1 Introduction
With the construction and operation of cross-sea bridges such as the Donghai Bridge, Hangzhou Bay Bridge, Qingdao Bay Bridge, and Hong Kong–Zhuhai–Macao Bridge, marine bridge construction in China has continued to develop from conventional bridges to offshore deep-sea long links. However, water depth, rapid and turbulent flow, and frequent tidal impacts in areas where marine bridge projects are located, as well as construction complexity, hydrology and geology, and higher environmental loads due to strong winds, earthquakes, and wave forces mean that marine bridges face extremely high risks throughout their lives. Simultaneously, marine bridge engineering spans a large distance and is far from land; thus, direct use of existing measurement references is difficult. High-precision measurement and positioning techniques are also frequently restricted by the harsh environment. Additionally, high temperatures, high humidity, salt damage, freezing and thawing cycles, and sea fog, among other extreme natural conditions in addition to the traffic load, causes bridge structure performance to deteriorate more quickly and more severely. Therefore, marine bridge engineering faces severe challenges in the survey, design, construction, and operation of lifecycle maintenance management.
The main problems faced in marine bridge engineering lifecycle maintenance management are as follows:
(1) There is an urgent need to overcome the real-time online and long-term reliable technical challenges associated with marine bridge health monitoring. In recent years, increasing numbers of bridge structures have been installed with long-term health monitoring systems to identify bridge structural damage and predict and evaluate possible damages and disasters; however, providing long-term reliability monitoring for the stress state of bridge structures is difficult
[1].
(2) There is an urgent need to quickly and accurately overcome the technical limitations associated with real-time marine bridge engineering measurement. Many conventional engineering measurement techniques and methods are unable to meet the quick, accurate, and real-time requirements of marine bridge engineering; therefore, there is a need for continuous, dynamic, synchronous, real time, and automated monitoring methods.
(3) There is an urgent need to overcome the technical limitations associated with automatic marine bridge engineering inspection. Bridge engineering inspections are mainly designed for inland bridge engineering, and the inspection process is mainly manual and supplemented by mechanized equipment. Therefore, the work efficiency is low and subject to various conditions, limiting the inspection scope
[2].
(4) There is an urgent need to overcome the limitations associated with marine bridge engineering lifecycle maintenance-management platform. At present, bridge management systems are single systems that are developed independently and are not compatible with each other. Therefore, bridge information management systems cannot share data, making it difficult to reach scientific and reasonable maintenance-management decisions. Previous risk impact research conducted worldwide has mainly focused on large inland bridges, and current risk assessment systems must be improved for the evaluation of marine bridges
[3].
To overcome the abovementioned limitations, cutting-edge technologies are used to focus on the development of optical fiber sensing, satellite navigation and positioning, and automatic inspection, among other new technologies and equipment. A multi-parameter, high-reliability, large-capacity, and long-distance fiber-optic health monitoring system with “space–air–ground–sea” integrated measurements, automated inspection, and an intelligent maintenance-management platform is proposed. Herein, we study the key problems and development directions of this system and explore the development strategy and recommendations of marine bridge engineering lifecycle maintenance-management technologies. To realize the automation, informationization, and intelligence of the marine bridge project maintenance management, safe operation and prolonged service life of marine bridge structures must be ensured.

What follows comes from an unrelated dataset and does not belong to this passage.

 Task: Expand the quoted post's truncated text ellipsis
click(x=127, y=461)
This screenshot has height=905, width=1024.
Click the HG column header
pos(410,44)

2 Key points for developing a marine bridge project lifecycle maintenance-management research strategy
2.1 Health monitoring technology for marine bridge engineering based on optical fiber sensing
2.1.1 Key issues
Bridge engineering health monitoring technology has evolved from visual inspection to electrical measurements such as resistance strain gage, steel string strain sensing technology, and electromagnetic tests; however, it is still difficult to realize the long term and reliable detection of the stress state of a bridge structure. The development of optical fiber sensing technology has enabled real-time monitoring, thereby improving the long-term reliability
[4]. Based on the global research status of bridge engineering health monitoring technology, three problems related to the technology have been identified as follows: (1) longevity and reliability of the marine bridge engineering lifecycle health monitoring system; (2) necessary measurement parameters not being comprehensive due to the technical condition limitations; and (3) effective use of monitoring data for early warning.

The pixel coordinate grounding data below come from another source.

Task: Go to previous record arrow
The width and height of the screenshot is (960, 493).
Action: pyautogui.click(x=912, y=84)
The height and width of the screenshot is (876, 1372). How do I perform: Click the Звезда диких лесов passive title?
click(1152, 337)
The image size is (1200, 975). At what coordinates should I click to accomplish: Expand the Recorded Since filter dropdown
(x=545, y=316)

2.1.2 Technological development directions
(1) Long-life fiber sensing technology for marine environments
The harsh environment of the ocean leads to sensor durability requirements, such as high strength, corrosion resistance, and large temperature difference sensing characteristics. For marine bridges with complex structures and long construction periods, replacing online monitoring equipment can be difficult because it requires sensors with a longer life cycle
[5]. Therefore, the following points should be considered while developing long-life special optical fiber for marine bridge engineering: (1) special fiber structure and component design; (2) special preformed optical fiber production process; (3) special fiber drawing process; (4) special fiber coating preparation and coating process; (5) special optical fiber grating preparation technology; and (6) special fiber grating online preparation equipment integration.
(2) Development of multi-parameter, high-reliability, high-capacity, and long-distance fiber-optic sensing components
Optical fibers have large sensing capacities, making them suitable for the monitoring of marine bridges as multi-parameter monitoring requires a wide variety of sensors. Additionally, small installation spaces require a small sensor size and provide technical requirements for the layout, adhesion, and protection of gratings in narrow spaces as well as the routing and installation of multiple gratings in complex structures. Based on the ultra-high-precision testing requirements of marine bridges and their construction equipment for physical parameters, such as temperature, strain and vibration, efficient coupling between complex physics and fiber-guided wave fields, sensor sensitization mechanisms, and multiphysical cross-sensitivity mechanisms are studied. The microfiber sensor package structure is designed using materials sensitized to specific parameters through 3D printing technology, and sensor responsiveness is optimized to achieve high-precision measurements of temperature, strain, and vibration, among other physical quantities.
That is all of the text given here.